INTERNATIONAL IMMUNIZATION NEWS

 

"Danish Study Finds No Links Between Vaccine and Autism"

Wall Street Journal (www.wsj.com) (11/07/02) P. D4; Zimmerman, Rachel

 

Records of 537,303 children born in Denmark between 1991 and 1998 were reviewed by researchers who determined that about 400,000 of the children received the MMR vaccine for measles, mumps and rubella and 100,000 did not receive the vaccine.  The study, published in the New England Journal of Medicine, dismisses claims that the MMR vaccine is the cause of autism, because when 60,000 of the children were eight years old, only three in every 1,000 had developed autism; the rate is similar to those reported in U.S. research.  The study--conducted by Dr.
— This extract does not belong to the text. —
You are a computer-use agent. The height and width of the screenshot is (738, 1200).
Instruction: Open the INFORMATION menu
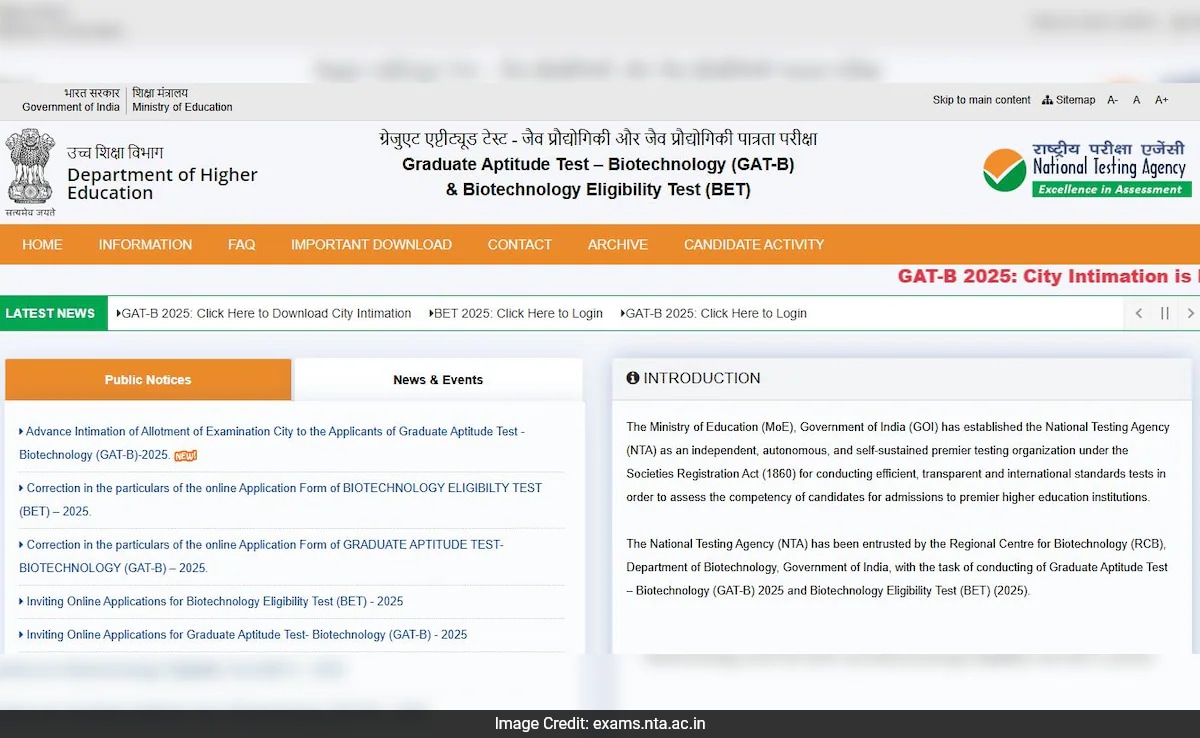coord(145,244)
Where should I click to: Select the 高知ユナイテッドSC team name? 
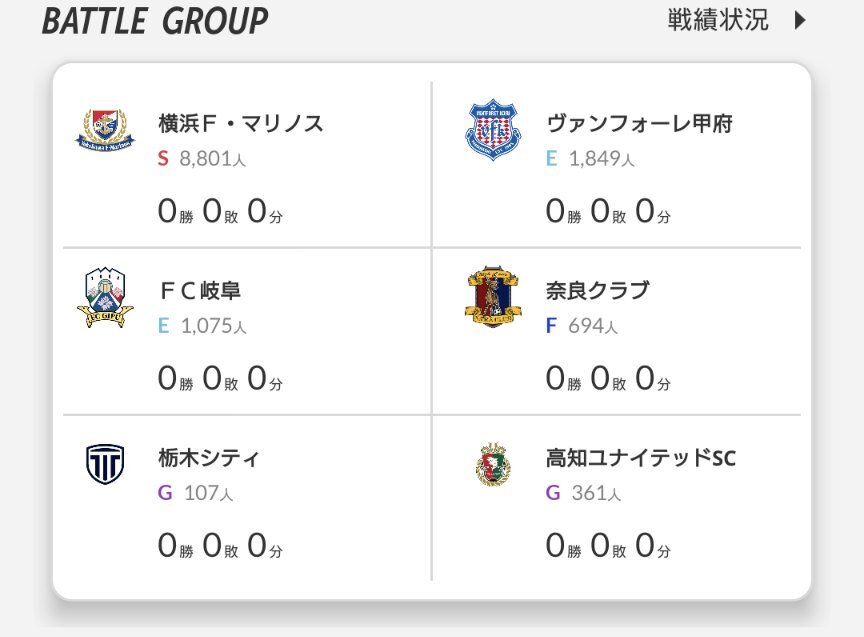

Kreesten Madsen of the University of Aarhus and colleagues and funded by the Danish government, the Centers for Disease Control and Prevention, and other groups--suggests that if the MMR vaccine did cause autism, four times the number of children should have the condition.  Dr. Madsen also noted that there was no difference in risk for certain types of diagnosis in vaccinated and unvaccinated children, and there were no clusters of autism diagnoses soon after vaccination; autism is usually first detected between one and two years of age, and the MMR shots is generally administered at 15 months.